Frequently Asked Questions¶

Welcome to our section of Frequently Asked Questions. Over time, we plan to update this page based on the open issues. Since some questions and details are crucial for the correct execution of Geomosaic, you will likely see redundancy details as we already have explained in other parts of the documentation.

How to ignore samples that failed a module computation¶

For instance, if the assembly failed for some samples, you can ignore them in the next modules when you are preparing the scripts with the geomosaic prerun (using the option --ignore_samples).

How to submit an array job with the option to execute only a specific number of samples at the time?¶

Using Slurm specification, users can set a specific number of jobs in execution. Once geomosaic prerun has been executed, you can modify the slurm script of geomosaic by adding %2 to the line of the array job. Specifically, the result should be something like this:

...
#SBATCH --array=1-32%2
...

meaning that slurm can only execute 2 jobs at the time.

How can I see the SLURM queue of my jobs¶

Let’s assume that my account is dcorso, I can see the queue using the following commands squeue -u dcorso (specific for my account) or squeue.

squeue -u dcorso

How can I check SLURM status of my jobs?¶

Assuming that you know which is the job ID (for example 123456), in clusters that have SLURM you can use the following command

sacct -j 123456

If you are working with a TMUX session, we suggest to add less in pipe to be able to normal scroll with the mouse (To check)

sacct -j 123456 | less

This command is useful to see the logs and then the samples that failed a computation. For instance, if the assembly failed for some samples, you can ignore them in the next modules when you are preparing the scripts with the geomosaic prerun (using the option --ignore_samples).

How can I use the same conda environments and external databases for different execute of Geomosaic?¶

As we have suggested also in the Walkthrough tutorial, it is a good practice to specify the same folder for the -c and -e options in the geomosaic setup, respectively for the conda environment and external databases.

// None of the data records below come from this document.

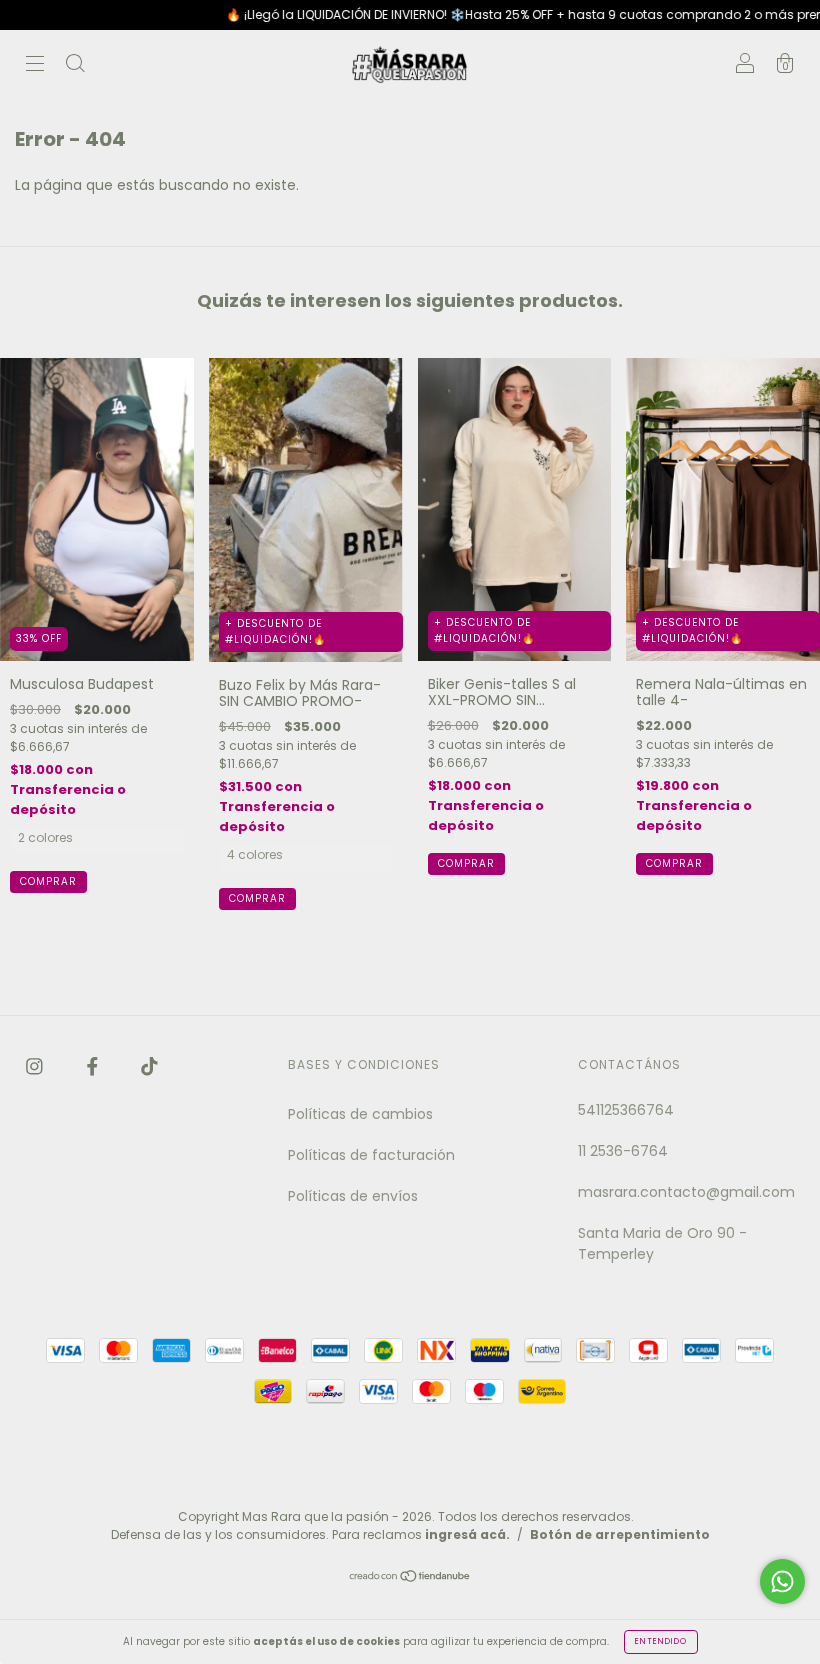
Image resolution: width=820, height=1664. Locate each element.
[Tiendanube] (410, 1578)
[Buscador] (75, 66)
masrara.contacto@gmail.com (686, 1192)
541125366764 (626, 1110)
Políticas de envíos (353, 1196)
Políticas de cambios (360, 1114)
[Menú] (35, 66)
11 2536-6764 (623, 1151)
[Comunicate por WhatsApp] (782, 1581)
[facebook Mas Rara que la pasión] (94, 1066)
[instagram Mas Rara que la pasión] (36, 1066)
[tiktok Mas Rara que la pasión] (149, 1066)
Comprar (48, 881)
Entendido (661, 1641)
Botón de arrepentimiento (620, 1534)
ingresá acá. (467, 1534)
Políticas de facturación (371, 1155)
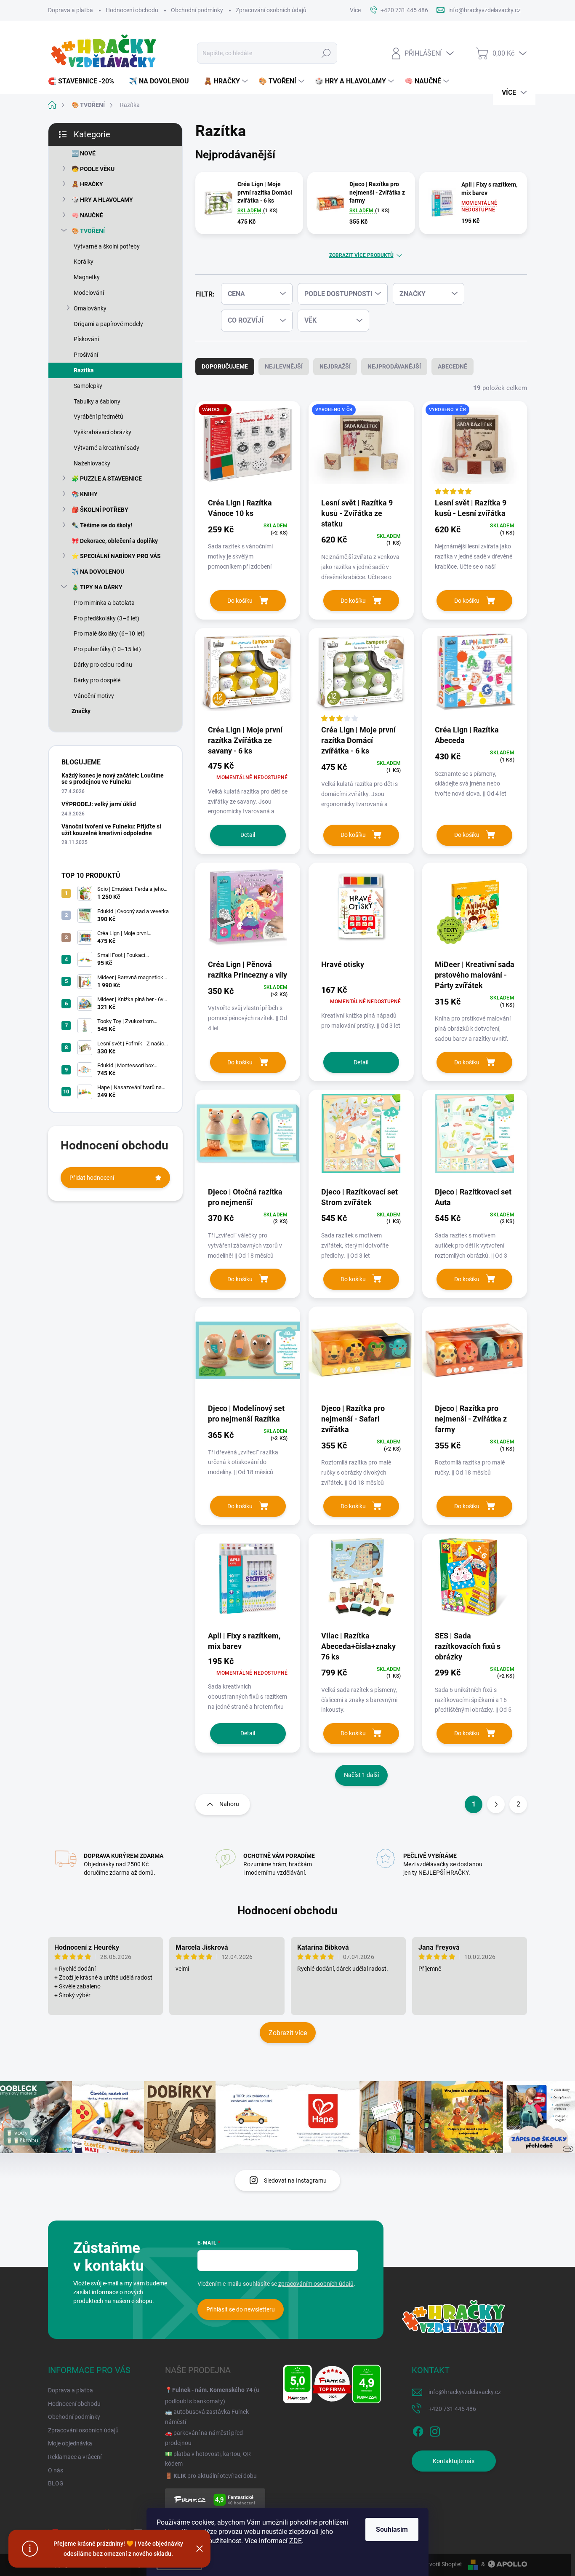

How can I add other options to the tools of my workflow?¶

Assuming that you already run geomosaic workflow / geomosaic unit, first you should know where is located your folder related to “GM USER PARAMETERS”. If you don’t know this information, you can retrieve it by opening the file called gmsetup.yaml (if you have specified the -s option during the geomosaic setup command, the corresponding filename could be different, so you should remember this). By opening such file, you can see the path related to the key GM_USER_PARAMETERS. Now in the terminal, change directory to this path, and you should be able to see many files with tool name that you have chosen. For example, if you chose metaspades for the assembly module, you should see metaspades.yaml. Basically this is a text configuration file in which you can specify additional options for the corresponding tool as a bullet point list. For instance, let’s assume that you are interested in adding the memory option for metaspades of 500 Gb (according to metaspades documentation), you can open that file with nano (for example) and add that option, something like this:

nano metaspades.yaml

metaspades:
- -k 33,55,77,127
- --memory 500

seqkit:
- --min-len 2000

Save and close the file. That’s it. Indeed, when the workflow is going to be executed, those file are read in order to add all the options that they contain, to the tool run.

ALTERNATIVE (For more expert users): Although we do not suggest this way, you can modify the Snakefile.smk that was created after the geomosaic workflow, and add that option in the corresponding line of the execution of your tool of interest.